Palavras repetidas

Perguntaram à John Lennon se ele achava que os Bee Gees imitavam os Beatles. John, em sua sinceridade provinciana respondeu algo parecido com isso: "são apenas sete notas, é impossível não repetir o que já foi feito antes". De maneira simplista, ele está corretíssimo, porém, há uma lógica questionável nesta afirmação. Pois, todos os dias não seriam iguais também? Com o nascer do sol, o poente e a noite? Todas as vidas não seriam iguais, com os primeiros passos, as primeiras palavras a descoberta do amor e a morte? Eu não gostaria de pensar que estamos todos num ciclo de repetições e erros e que nada vai mudar do dia anterior para o próximo. Se todos somos iguais, se nossos destinos são iguais, se todas as músicas forem iguais, desisto. Se perderia de mim a esperança. Prefiro adotar como lema a frase com que George Orwell concluiu brilhantemente o seu livro 'A Revolução dos Bichos': "Todos os animais são iguais, mas tem uns mais iguais que os outros".

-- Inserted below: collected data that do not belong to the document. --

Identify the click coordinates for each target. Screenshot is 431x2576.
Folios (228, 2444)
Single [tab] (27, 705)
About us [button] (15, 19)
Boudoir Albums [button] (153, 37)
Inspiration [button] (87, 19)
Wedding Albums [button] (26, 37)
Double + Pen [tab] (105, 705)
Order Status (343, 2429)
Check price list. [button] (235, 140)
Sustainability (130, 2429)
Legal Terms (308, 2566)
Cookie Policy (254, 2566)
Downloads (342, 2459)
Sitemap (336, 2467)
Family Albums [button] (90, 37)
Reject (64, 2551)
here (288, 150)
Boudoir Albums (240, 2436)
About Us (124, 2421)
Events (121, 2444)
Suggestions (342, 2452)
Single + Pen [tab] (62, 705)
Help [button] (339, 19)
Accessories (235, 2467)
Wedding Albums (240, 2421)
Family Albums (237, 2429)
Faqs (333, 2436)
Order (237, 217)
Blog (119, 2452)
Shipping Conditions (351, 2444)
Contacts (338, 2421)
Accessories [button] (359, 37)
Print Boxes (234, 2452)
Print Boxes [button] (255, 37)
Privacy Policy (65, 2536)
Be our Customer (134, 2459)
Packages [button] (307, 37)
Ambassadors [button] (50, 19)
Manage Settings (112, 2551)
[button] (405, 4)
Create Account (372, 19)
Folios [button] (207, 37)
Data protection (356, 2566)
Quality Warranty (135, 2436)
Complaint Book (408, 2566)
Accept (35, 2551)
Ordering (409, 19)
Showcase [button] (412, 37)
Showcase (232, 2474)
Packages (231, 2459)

Veja o que Joe Cocker fez com 'With a Litle Help From My Friends', do próprio Lennon e de McCartney. A música original, que John e Paul compuseram, era para o Ringo cantar, e é bonitinha. Para ouvir, cantarolar e balançar a cabeça. Já a versão de Joe, em nada lembra a canção original: é repleta de intensidade e dramaticidade; cantada com a sensação de desespero que só a voz arrastada de Joe Cocker poderia nos proporcionar. A "ajudinha dos amigos" parece ter passado por um moedor de carne do inferno. A versão superou a original.


Maybe someday you name will be in the light

Outro caso parecido é um clássico dos clássicos, 'Johnny B. Goode' de Chucky Berry. Vários intérpretes cantaram as desventuras de Johnny, mas a versão definitiva veio da Jamaica com Peter Tosh. Peter tocava com os Wailers, junto com Bob Marley. Enquanto Marley fumava a ganja pensando que o mundo poderia ser verde, amarelo e vermelho e que todos poderiam ser felizes, Peter tinha uma visão mais dura da realidade, tanto é que se encheu dos Wailers e foi trilhar seu próprio caminho. E seu som refletia isso, era um Reggae mais denso, mais pesado, mais 'rock'. Enquanto Marley cantava Every Little Thing Gonna Be All Right, Tosh conclamava: Get Up Stand Up: Don't Give Up The Fight! (essa referência não é justa, pois a música citada de Tosh foi composta em parceria com Marley, mas dou um braço se não foi ele quem chegou com essa frase).

A visão reggae de 'Johnny B. Goode' de Tosh é antológica. Mais uma vez a versão superou a original.


Sobre as pegadas, eu andei

É preciso ter capacidade e sensibilidade musical para chegar ao mínimo múltiplo comum de universos tão díspares. Há nisso tudo uma irreverência que profana os velhos estandartes do rock. E quando pensamos que covers são sempre covers, e que sete notas são sempre sete notas, eis o rock, ressurgindo com leviandade a cada nova geração. Assim faz o Dread Zeppelin, cantando Led em ritmo de Reggae com um vocalista que imita Elvis; Assim faz Ana Carolina reinventando 'Eu Gosto de Mulher' do Ultraje; Assim faz o Beatalllica cujo vocalista soa como o próprio James Hetfield, misturando as músicas dos Beatles com as do Metallica. Assim como todos os dias podem ser iguais, ou não, dependendo dos olhos de quem os vê, suas versões podem, ou não, superar a original, mas são contadas como outras histórias, outras vivências. Um novo roteiro para um mundo que não pode ser apenas de repetições. Todo o dia há a esperança de um novo começo. Disso, eu não abro mão.